Kuitca\'s show includes a selection of works-some are among his most paradigmatic-that range from paintings in which the significance of the bed is omnipresent (Nobody Forgets Anything, 1982) to the themes of crowns of thorns, maps, charts, and album covers.

It is not surprising that the centerpiece of the show is the installation of fifty-two painted mattresses spread out in the middle of the main room. This clearly recognizable, even timely piece could be considered a milestone in recent Latin American art history. Kuitca plays with the juxtaposition of the private space of the bed and the public space of the map and at the same time draws attention to the interplay of scale and the relationships between \"the world and me.\" The idea of the map-in the end, an abstract representation of geographic space-painted on the mattress offers a reading of the world as if it were the grand stage on which life unravels. In this sense the associations that Kuitca attaches to the bed are clear: it is the place of birth, love, dreams, and death. In some of his most brilliant recent series, Kuitca has extended the idea of the public/private space to a wide variety of places that he represents as painted architectural plans: theaters, of course, but also stadiums, legislative chambers, offices, jails, and peep shows. Functions that previously were bestowed exclusively on the bed, such as intimacy and individuality, are now distributed among locations that are simultaneously public spaces and sites that remain absolutely individual, but impersonal (like the number of a seat in a stadium or concert hall).

Kuitca\'s insistence on painting and his withdrawal from the tricks of objectivism that are evident in the mattresses, recovers a more mediated experience and therefore a more conceptual aspect of the pieces in which cleanliness and the precision of architectural drawings predominate. We only begin to think of \"breakdown\" when these scenes represent rooms full of confessionals, or of disconnected and impossible architectures. This is one of the more unbalanced and brilliant aspects of Kuitca\'s most recent work-for the most part very interesting drawings that not only deconstructs the spaces and illuminates the precariousness of the medium (the painting and drawing that erase or dilute each other), but also examines the fragility of the same architecture, or more accurately, of our place in these scenes, our place in the world.

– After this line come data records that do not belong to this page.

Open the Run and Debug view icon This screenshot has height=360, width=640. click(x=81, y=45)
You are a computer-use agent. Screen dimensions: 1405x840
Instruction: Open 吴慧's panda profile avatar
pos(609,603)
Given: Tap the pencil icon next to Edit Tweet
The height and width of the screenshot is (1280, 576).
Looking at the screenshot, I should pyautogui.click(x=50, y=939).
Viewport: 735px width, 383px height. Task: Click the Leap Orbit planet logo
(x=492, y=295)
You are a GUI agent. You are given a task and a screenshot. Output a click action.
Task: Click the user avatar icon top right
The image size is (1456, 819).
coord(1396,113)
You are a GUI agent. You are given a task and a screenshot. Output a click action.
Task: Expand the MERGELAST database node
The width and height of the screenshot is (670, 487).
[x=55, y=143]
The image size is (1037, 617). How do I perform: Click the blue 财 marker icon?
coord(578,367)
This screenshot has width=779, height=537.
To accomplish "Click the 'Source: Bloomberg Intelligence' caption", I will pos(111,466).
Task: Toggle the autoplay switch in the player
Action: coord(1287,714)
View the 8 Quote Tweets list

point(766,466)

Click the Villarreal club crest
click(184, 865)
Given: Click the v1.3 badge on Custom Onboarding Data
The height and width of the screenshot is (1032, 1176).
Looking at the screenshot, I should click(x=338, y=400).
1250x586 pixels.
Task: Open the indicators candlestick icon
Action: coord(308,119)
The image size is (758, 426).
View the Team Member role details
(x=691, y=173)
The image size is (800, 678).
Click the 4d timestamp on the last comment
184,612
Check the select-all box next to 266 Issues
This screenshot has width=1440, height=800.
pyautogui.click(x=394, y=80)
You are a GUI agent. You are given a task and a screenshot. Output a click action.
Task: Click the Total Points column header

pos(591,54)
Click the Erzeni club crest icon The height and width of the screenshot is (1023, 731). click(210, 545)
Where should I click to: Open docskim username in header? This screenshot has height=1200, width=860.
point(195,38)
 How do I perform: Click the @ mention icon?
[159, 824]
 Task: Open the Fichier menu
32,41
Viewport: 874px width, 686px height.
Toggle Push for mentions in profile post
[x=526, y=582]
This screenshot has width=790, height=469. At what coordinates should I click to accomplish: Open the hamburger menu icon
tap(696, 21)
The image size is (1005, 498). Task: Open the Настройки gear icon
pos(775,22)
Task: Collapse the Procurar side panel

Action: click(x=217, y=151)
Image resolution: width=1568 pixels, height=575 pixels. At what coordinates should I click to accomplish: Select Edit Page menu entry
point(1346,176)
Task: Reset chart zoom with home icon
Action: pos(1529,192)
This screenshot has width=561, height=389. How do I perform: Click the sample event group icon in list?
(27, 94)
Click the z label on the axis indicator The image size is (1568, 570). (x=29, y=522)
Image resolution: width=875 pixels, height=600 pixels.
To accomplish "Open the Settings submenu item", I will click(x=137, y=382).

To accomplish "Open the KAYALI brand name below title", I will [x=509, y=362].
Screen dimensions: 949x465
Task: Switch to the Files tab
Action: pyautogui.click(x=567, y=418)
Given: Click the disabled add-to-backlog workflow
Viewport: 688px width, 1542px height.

In this sense, we encounter works that have taken a qualitative step toward what they suggest, compared to the previous plans and maps that, beyond their individual value, now appear weaker and more rhetorical.

Two motifs appear with a certain consistency in Kuitca\'s work of the last two or three years. In his 2002 series of drawings, \"Global order,\" there is an almost complete disintegration of space. What appears to be the blueprint of an apartment becomes nothing and only the shadow of what once existed remains. The second is the motif of the baggage claim conveyor belt found in all airports, places that by definition are non-places. In Untitled (Unclaimed baggage) from 2000, Kuitca remains loyal to architectural drawings on an extensive plane of color. Five conveyor belts are distributed over the canvas, and in each of them are two or three very small white squares or rectangles that represent suitcases. Are they abandoned? The sensation of desolation is as strong as or stronger than what is felt in Trauerspiel (2001), a more pictorial representation of the same conveyor belts. It appears that we do not even occupy our own place in the world. Now it is our baggage, or things, that inform us of where we are (not).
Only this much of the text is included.